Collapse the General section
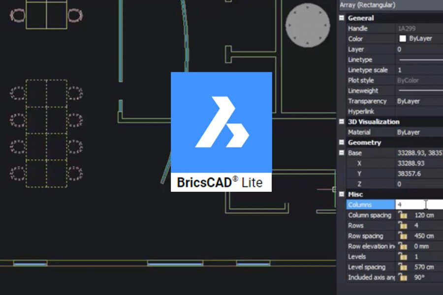443x295 pixels. tap(342, 18)
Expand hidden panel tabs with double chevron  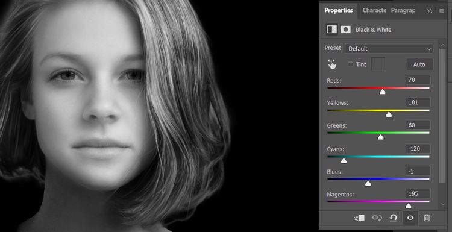(430, 11)
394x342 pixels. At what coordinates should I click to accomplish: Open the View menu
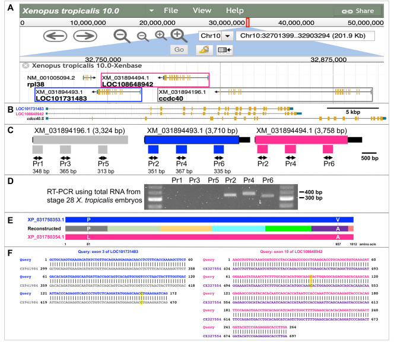202,11
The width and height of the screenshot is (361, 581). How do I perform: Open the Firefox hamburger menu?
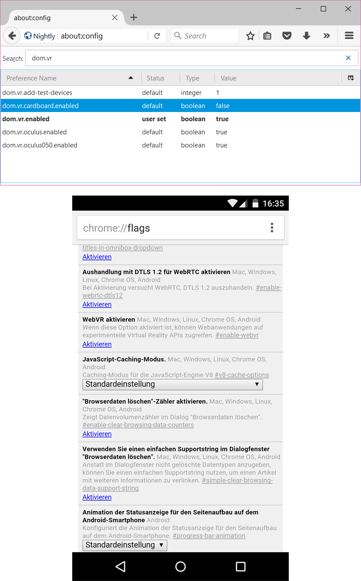[x=349, y=36]
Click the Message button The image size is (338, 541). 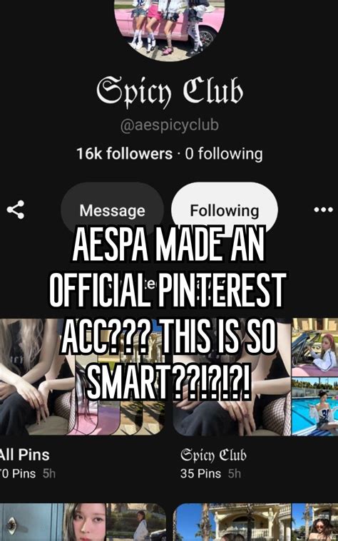pos(112,210)
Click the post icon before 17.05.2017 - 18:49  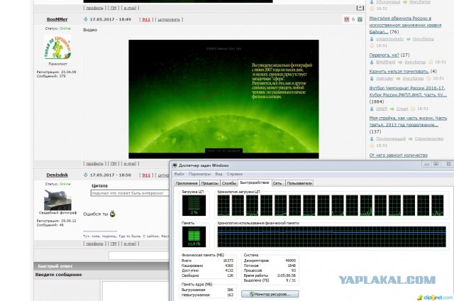[86, 19]
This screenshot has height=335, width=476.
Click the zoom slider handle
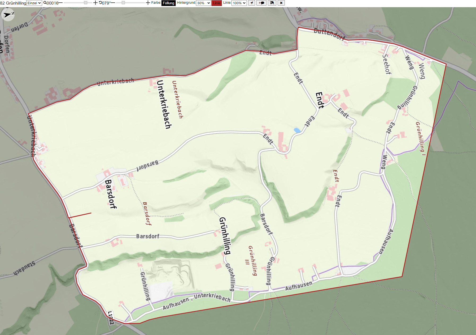coord(86,3)
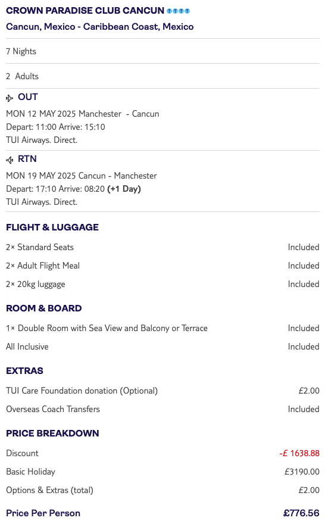Click the FLIGHT & LUGGAGE section heading

[52, 227]
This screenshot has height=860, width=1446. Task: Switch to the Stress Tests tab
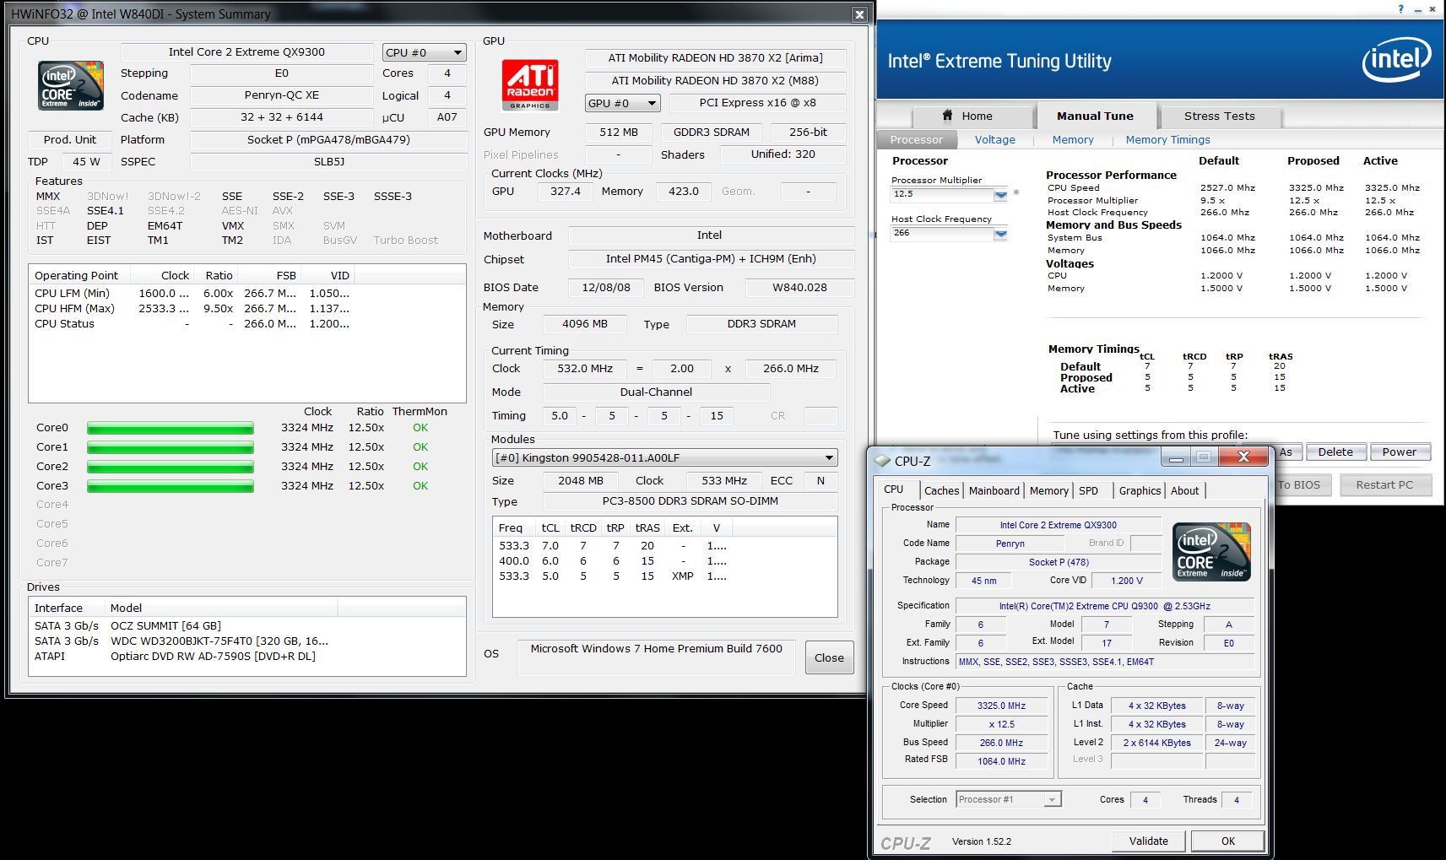pos(1219,116)
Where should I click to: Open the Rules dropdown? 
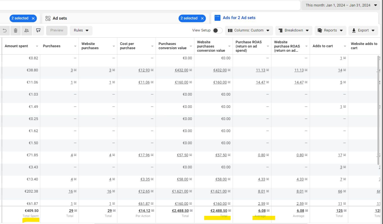tap(81, 30)
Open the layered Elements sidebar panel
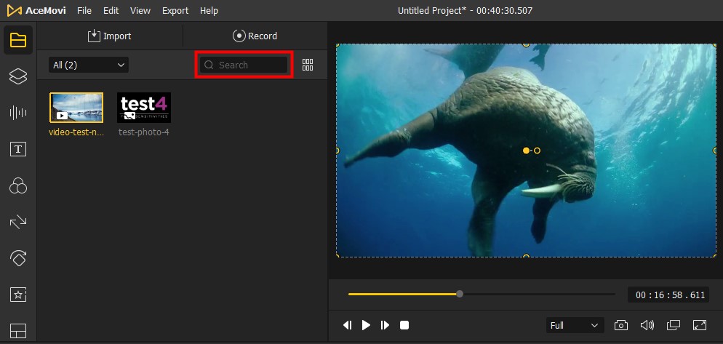723x344 pixels. tap(17, 76)
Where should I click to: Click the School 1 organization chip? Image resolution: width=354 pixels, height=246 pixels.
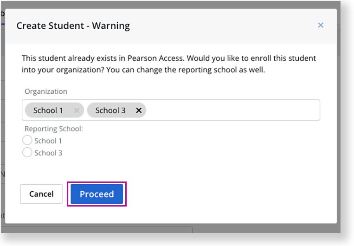(x=54, y=110)
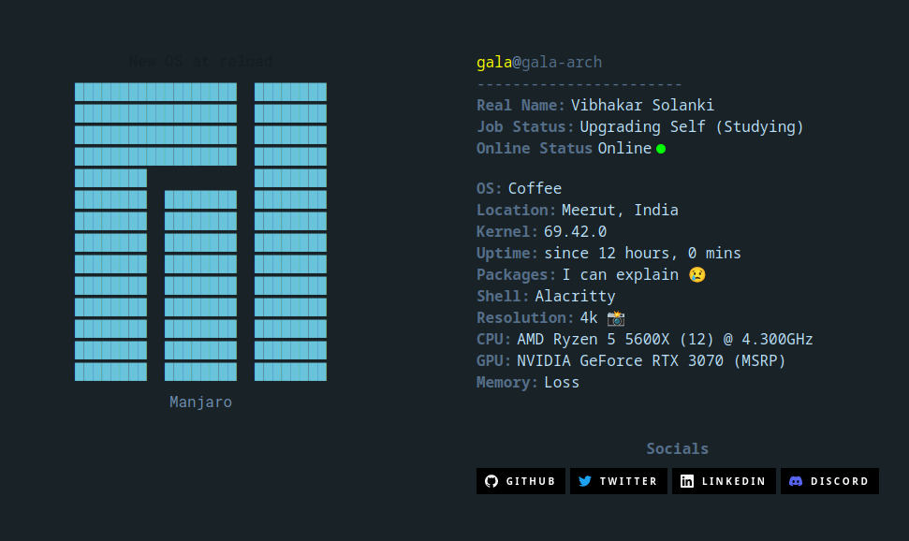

TASK PROMPT >> Restate word for word the lines above that start at the line containing "Where should I click to: Click" and run to the end of the listing; exclude the pictures.

EXERCISE ANSWER >>
Where should I click to: Click the School 1 organization chip? Image resolution: width=354 pixels, height=246 pixels.
(x=54, y=110)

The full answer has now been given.